Simulating and Predicting Adsorption of Organic Pollutants onto Black Phosphorus Nanomaterials

Layered black phosphorus (BP) has exhibited exciting application prospects in diverse fields. Adsorption of organics onto BP may influence environmental behavior and toxicities of both organic pollutants and BP nanomaterials. However, contributions of various intermolecular interactions to the adsorption remain unclear, and values of adsorption parameters such as adsorption energies (E-ad) and adsorption equilibrium constants (K) are lacking. Herein, molecular dynamic (MD) and density functional theory (DFT) was adopted to calculate E-ad and K values. The calculated E-ad and K values for organics adsorbed onto graphene were compared with experimental ones, so as to confirm the reliability of the calculation methods. Polyparameter linear free energy relationship (pp-LFER) models on E-ad and logK were developed to estimate contributions of different intermolecular interactions to the adsorption. The adsorption in the gaseous phase was found to be more favorable than in the aqueous phase, as the adsorbates need to overcome cohesive energies of water molecules onto BP. The affinity of the aromatics to BP was comparable to that of graphene. The pp-LFER models performed well for predicting the E-ad and K values, with external explained variance ranging from 0.90 to 0.97, and can serve as effective tools to rank adsorption capacities of organics onto BP.

Automated summary

Layered black phosphorus (BP) has great potential in various fields, but the interactions and parameters of BP adsorption with organics are lacking.
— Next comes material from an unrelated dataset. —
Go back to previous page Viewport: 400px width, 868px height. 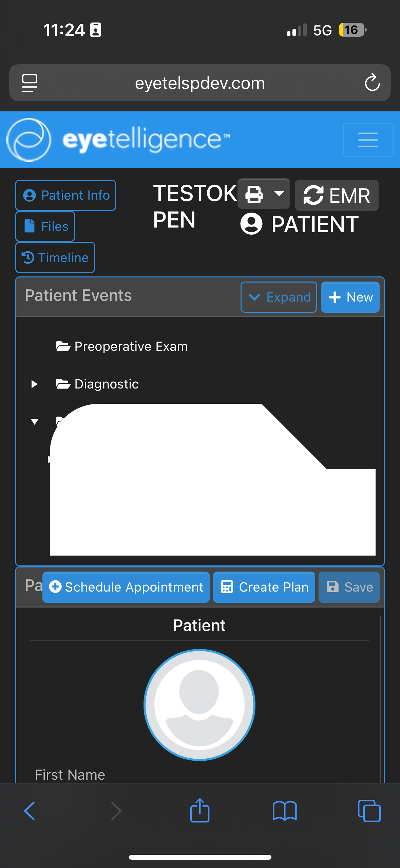click(30, 811)
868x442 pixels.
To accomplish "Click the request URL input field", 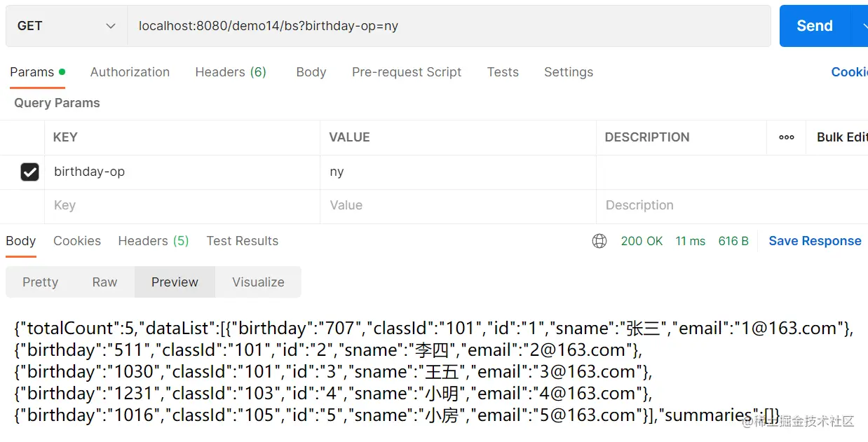I will [449, 26].
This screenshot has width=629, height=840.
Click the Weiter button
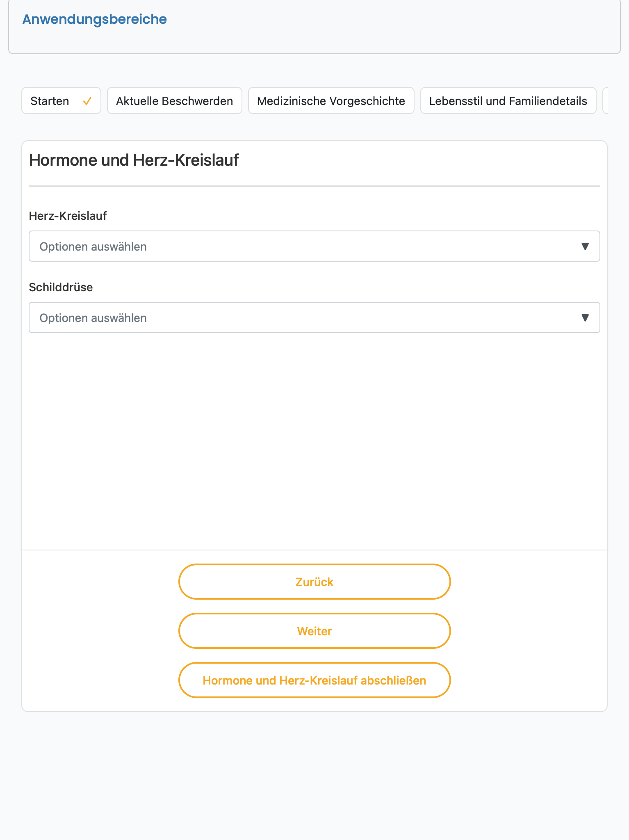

In this study, molecular dynamic and density functional theory were used to calculate the energy and equilibrium constants of organics adsorbed onto BP. Gaseous phase adsorption was found to be more favorable than aqueous phase, and the affinity of aromatics to BP was similar to graphene. The established polyparameter linear free energy relationship model effectively predicted the adsorption capacity of organics onto BP.